Twenty years ago, when Andrew Cunanan shot Gianni Versace in front of his Miami Beach mansion—at a time when corporate powers were violently taking over creativity—the event marked the end of an era and the opening of even more blatantly commerce-driven, utterly uninspired and non-inspiring times.
Gianni knew that beauty and vulgarity were chic bedfellows. His clothes, as dressy as they might have seemed, were grounded in his understanding of the women in his immediate world. They liked to dress; he liked to dress them – something his sister prizes greatly in his aesthetic legacy, along with his daring ability. So the SS18 collection that she showcased for the brand in an unadorned room inside Milan’s Triennale Museum was an ode to her brother’s style and fine craftsmanship, on which he rose to fame. She wanted the focus to be on his life, and not his violent end, but also his feminist leanings and the eternal relevance of his designs.
Image Courtesy: IMAXTREE
The designer used prints from her brother’s collections between 1991 and 1995 as the basis for this collection. They came in the form of leopard (from the Animaliercollection of 1992), Greek Keys (from the Baroque collection of 1991) and Marilyn Monroe screen-prints (from the 1991 Andy Warhol show).
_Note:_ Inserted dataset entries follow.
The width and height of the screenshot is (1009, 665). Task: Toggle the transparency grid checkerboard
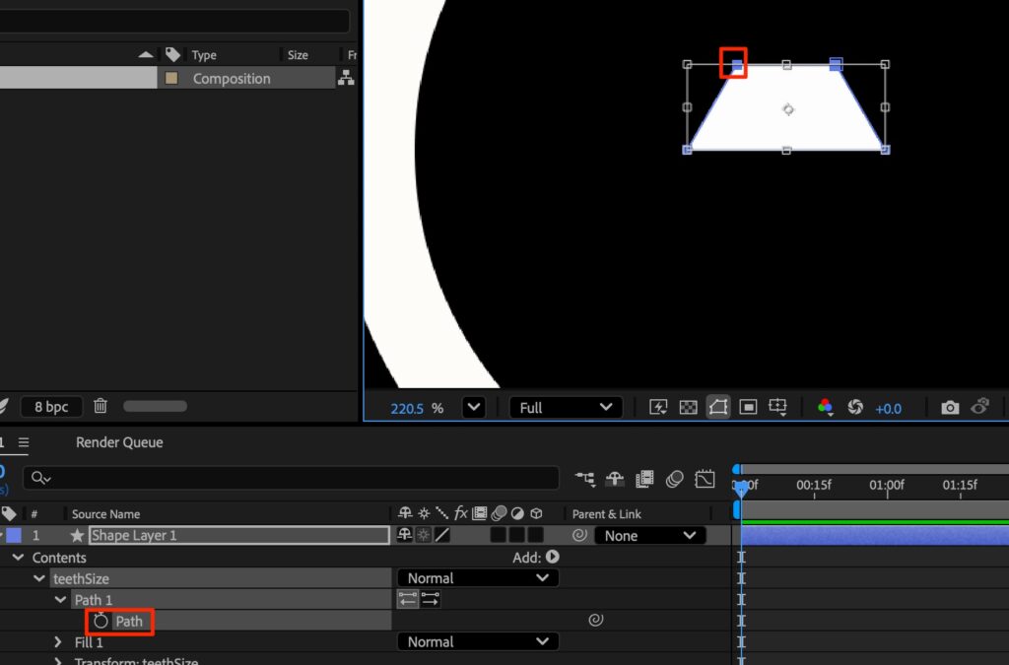(x=689, y=407)
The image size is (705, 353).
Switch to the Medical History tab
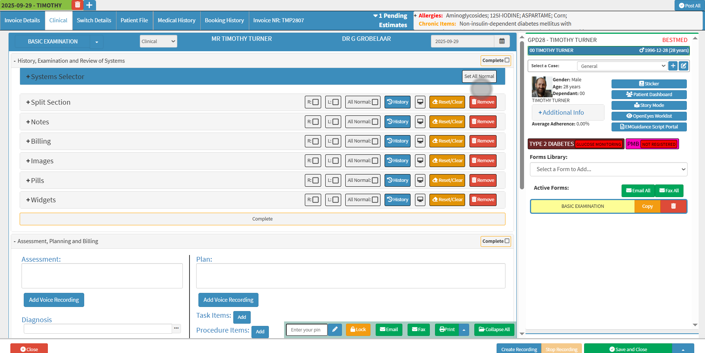click(x=177, y=20)
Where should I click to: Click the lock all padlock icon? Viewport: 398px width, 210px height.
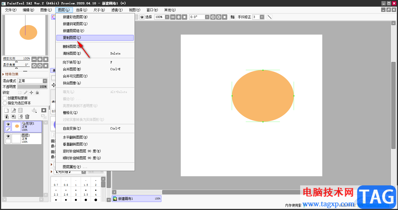(x=37, y=92)

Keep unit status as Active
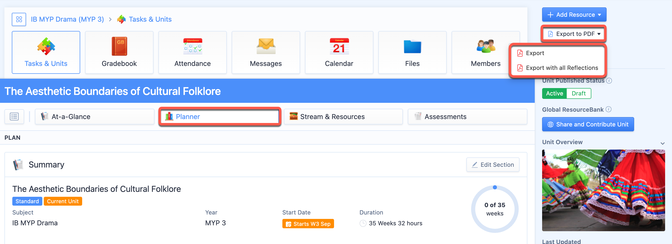554,93
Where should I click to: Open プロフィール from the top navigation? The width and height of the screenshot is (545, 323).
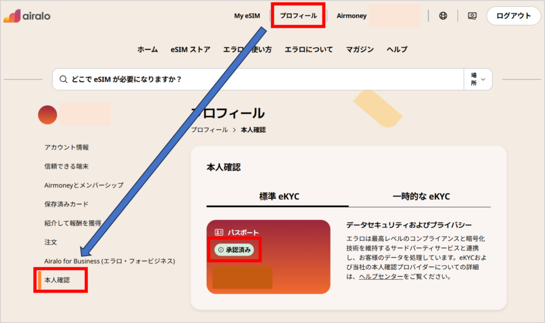point(298,15)
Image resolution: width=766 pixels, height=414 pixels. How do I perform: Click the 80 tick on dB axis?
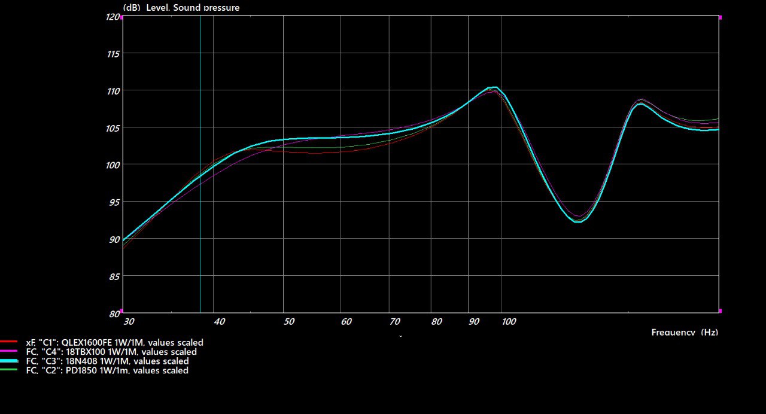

She remade and reinterpreted the blouses, square-shouldered jackets, embroidered pantsuits, logo tees, fanny packs and jewel-encrusted leather boots. There were crystallised Vogue covers on body skimming catsuits, Rococo printed silks in flippy pleated skirts, and a denim shirt with a huge balloon of silk – as if a thousand fashion editorials had come to life. Sleek blush pink dresses followed suit, studded with rivets or black velvet numbers with ruched bodices and Baroque-style gold-embroidered shoulders.
Image Courtesy: VERSACE
Feminism and fashion do not always fit well together, but by adding a sense of freedom to the package, the aesthetic of the 21st Century did make sense. And to further add a sprinkle of poignancy, Naomi Campbell made an appearance in a gold chain mail gown, flanked for the finale by Carla Bruni, Cindy Crawford, Claudia Schiffer and Helena Christensen, to the chorus of George Michael’s Freedom! '90.
Image Courtesy: VERSACE
This Versace collection did represent Gianni’s range – from biker babe to power woman sophisticate. And yes, he also loved a high-waisted jean or a black asymmetric column dress, slit super high to the thigh – Donatella took good look enough to launch a retail revival.
As for the look, the mood, the bravado, they transported beautifully to today. And in a mostly quiet season, they delivered a key message. “Gianni,” Donatella said in an interview with The Business of Fashion, “had the courage to dare.”